Free Radicals were a Wellington-based art music duo active in the early 80s, described by one reviewer as ‘Eno meets industrial punk meets Stockhausen’.

“The music of Free Radicals still, years later, sounds like no other, two experimental classical composers using technology developed primarily for pop music.” – Elizabeth Kerr

Free Radicals is one of four inaugural releases to mark the launch of a new Rattle Records imprint, Rattle Echo. This new label will present New Zealand art-music recordings from the past that have either never been commercially released or made available digitally, or that simply deserve to be more widely known.

Free Radicals were a Wellington-based art music ensemble that offered an outlet for the creative musical sensibilities of Ross Harris and Jonathan Besser in the early 80s. Ross and Jonathan recorded their music together in the electronic music studio at Victoria University of Wellington, which was established and run by Douglas Lilburn. It was a room fitted out with multi-track tape recorders, filters, ring modulators, and a classic reverberation plate mounted in one of the walls. Their initial recordings involved basic sound transforming techniques, such as speed changes, pitch shifts, cutting and splicing tape, and feeding sounds through various effects. They sought to create sounds that were of New Zealand by incorporating and manipulating environmental sounds into their recordings, but they also worked with voltage-controlled synthesizers such as the Putney VCS3 and 2 Synthi A.

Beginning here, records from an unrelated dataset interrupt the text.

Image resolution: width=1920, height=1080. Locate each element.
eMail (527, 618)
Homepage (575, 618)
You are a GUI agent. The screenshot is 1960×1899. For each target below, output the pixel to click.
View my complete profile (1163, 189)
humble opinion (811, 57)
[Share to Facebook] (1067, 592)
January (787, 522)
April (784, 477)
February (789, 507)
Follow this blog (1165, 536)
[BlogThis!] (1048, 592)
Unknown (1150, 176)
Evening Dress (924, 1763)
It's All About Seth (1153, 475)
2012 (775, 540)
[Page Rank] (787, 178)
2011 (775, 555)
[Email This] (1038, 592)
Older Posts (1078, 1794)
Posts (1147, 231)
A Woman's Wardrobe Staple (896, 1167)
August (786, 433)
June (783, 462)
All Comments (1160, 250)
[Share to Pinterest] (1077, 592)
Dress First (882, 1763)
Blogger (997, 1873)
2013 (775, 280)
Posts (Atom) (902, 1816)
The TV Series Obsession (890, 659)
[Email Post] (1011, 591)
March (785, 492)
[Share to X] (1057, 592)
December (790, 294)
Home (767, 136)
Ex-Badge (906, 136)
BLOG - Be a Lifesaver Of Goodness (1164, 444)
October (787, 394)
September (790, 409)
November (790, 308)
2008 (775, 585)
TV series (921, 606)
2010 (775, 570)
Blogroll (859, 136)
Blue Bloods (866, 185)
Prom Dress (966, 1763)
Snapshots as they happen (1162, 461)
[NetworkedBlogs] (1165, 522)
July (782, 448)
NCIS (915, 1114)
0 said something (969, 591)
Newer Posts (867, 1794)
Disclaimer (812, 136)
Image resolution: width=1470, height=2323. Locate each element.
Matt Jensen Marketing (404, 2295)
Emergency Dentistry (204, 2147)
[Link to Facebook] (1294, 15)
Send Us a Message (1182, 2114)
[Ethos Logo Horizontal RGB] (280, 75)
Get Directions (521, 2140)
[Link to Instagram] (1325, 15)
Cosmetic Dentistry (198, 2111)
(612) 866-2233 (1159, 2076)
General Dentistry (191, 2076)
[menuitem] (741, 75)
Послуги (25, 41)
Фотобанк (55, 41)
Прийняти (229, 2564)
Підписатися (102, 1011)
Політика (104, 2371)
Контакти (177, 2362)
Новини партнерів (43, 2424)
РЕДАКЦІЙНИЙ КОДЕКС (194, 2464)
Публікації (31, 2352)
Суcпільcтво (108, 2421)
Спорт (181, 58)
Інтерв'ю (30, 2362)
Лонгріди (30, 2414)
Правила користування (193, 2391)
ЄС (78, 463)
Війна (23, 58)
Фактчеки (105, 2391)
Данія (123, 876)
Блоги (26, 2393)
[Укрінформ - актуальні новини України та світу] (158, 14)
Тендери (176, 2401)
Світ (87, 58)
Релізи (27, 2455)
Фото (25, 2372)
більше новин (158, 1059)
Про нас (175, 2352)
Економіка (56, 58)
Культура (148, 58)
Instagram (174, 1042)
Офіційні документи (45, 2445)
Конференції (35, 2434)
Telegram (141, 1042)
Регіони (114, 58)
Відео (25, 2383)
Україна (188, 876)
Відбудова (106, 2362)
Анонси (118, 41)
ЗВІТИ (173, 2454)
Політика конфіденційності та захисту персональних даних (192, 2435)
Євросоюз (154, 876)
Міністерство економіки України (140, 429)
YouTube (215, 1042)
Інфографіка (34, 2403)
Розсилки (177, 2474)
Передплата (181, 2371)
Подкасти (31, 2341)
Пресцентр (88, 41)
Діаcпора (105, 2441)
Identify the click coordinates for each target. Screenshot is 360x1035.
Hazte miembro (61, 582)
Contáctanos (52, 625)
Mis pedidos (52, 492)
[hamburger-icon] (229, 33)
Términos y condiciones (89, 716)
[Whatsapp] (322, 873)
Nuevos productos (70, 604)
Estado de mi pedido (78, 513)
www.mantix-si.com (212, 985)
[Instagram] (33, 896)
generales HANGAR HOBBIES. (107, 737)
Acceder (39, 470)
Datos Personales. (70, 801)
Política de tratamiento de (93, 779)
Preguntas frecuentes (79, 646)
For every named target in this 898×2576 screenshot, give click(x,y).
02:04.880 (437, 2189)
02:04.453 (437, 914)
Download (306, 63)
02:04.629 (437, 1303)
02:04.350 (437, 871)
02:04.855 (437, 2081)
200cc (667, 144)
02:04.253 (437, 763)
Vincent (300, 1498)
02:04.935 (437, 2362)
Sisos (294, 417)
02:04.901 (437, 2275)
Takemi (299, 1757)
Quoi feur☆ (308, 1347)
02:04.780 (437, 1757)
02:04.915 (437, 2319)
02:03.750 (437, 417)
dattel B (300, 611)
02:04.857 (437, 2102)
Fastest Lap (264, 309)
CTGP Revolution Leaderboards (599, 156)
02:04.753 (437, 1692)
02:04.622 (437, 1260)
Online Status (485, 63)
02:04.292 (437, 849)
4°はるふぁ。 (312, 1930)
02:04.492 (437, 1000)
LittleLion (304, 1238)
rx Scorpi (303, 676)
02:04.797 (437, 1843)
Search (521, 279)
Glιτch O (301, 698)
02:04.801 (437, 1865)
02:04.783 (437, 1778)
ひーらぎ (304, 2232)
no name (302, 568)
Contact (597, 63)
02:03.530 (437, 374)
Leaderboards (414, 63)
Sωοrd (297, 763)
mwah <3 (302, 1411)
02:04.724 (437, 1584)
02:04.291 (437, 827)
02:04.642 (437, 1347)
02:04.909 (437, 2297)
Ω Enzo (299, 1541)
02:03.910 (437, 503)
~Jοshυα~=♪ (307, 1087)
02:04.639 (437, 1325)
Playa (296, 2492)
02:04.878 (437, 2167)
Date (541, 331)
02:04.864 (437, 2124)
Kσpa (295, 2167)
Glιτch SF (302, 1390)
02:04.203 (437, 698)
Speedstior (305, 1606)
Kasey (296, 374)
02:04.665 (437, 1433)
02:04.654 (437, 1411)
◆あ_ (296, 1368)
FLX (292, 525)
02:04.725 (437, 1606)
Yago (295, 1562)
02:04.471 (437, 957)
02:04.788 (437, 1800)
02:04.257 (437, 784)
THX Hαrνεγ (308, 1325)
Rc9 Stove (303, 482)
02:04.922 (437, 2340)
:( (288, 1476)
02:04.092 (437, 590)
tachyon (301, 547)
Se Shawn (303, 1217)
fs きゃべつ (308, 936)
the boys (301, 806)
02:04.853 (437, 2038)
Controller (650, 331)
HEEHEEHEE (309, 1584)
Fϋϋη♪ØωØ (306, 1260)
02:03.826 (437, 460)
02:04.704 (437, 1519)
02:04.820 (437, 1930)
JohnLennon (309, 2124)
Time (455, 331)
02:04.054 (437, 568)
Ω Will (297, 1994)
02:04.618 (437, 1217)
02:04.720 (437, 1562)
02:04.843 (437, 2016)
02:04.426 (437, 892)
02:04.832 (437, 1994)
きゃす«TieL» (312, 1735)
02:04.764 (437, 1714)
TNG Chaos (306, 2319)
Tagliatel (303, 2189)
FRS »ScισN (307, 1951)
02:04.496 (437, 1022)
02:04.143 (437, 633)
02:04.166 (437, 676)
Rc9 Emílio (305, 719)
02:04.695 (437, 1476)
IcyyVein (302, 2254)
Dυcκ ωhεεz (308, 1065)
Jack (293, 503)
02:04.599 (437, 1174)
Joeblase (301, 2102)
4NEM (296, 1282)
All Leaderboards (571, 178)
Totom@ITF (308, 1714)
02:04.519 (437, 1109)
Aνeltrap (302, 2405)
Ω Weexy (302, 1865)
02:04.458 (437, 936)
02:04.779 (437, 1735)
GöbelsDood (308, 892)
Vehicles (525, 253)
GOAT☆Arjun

In previous years, such machines were clock-synced, but in 1983 a new industry standard called MIDI appeared on the scene, which enabled a sophisticated connection and control of audio technologies that is still in use today. Machines such as the Roland TR-606, TR-303, and JX3P seduced the duo into creating rock-influenced textures and sequences to improvise over. Jonathan added a Roland RS 202 Keyboard, which brought string and organ sounds to their palette. Pre-recorded tapes of voices and industrial sounds were often added, but the creative possibilities increased dramatically in 1985 with the addition of The Drumulator (the most advanced drum machine at that time) and the Ensoniq Mirage, a “sampling” unit that enabled any sound to be recorded then played back at different pitches across the length of a triggering keyboard. In performance, everything (including voices) was processed through AKS synthesizers to produce often barely controllable chaos, which, in essence, was one of the defining characters of the Free Radicals.